Copy the material below line for line, changing nothing.

Material for the task >>
————————

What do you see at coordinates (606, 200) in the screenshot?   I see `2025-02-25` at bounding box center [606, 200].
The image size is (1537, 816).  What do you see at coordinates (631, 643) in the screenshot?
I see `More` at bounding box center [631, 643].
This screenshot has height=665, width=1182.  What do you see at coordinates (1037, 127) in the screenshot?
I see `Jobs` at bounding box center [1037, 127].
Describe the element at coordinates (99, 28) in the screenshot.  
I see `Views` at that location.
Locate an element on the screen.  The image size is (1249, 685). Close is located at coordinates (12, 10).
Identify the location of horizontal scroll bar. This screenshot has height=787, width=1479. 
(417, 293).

————————

Response to this task >>
What do you see at coordinates (606, 200) in the screenshot?   I see `2025-02-25` at bounding box center [606, 200].
The image size is (1537, 816).  What do you see at coordinates (631, 643) in the screenshot?
I see `More` at bounding box center [631, 643].
This screenshot has height=665, width=1182.  What do you see at coordinates (1037, 127) in the screenshot?
I see `Jobs` at bounding box center [1037, 127].
Describe the element at coordinates (99, 28) in the screenshot.  
I see `Views` at that location.
Locate an element on the screen.  The image size is (1249, 685). Close is located at coordinates (12, 10).
Identify the location of horizontal scroll bar. This screenshot has height=787, width=1479. 
(417, 293).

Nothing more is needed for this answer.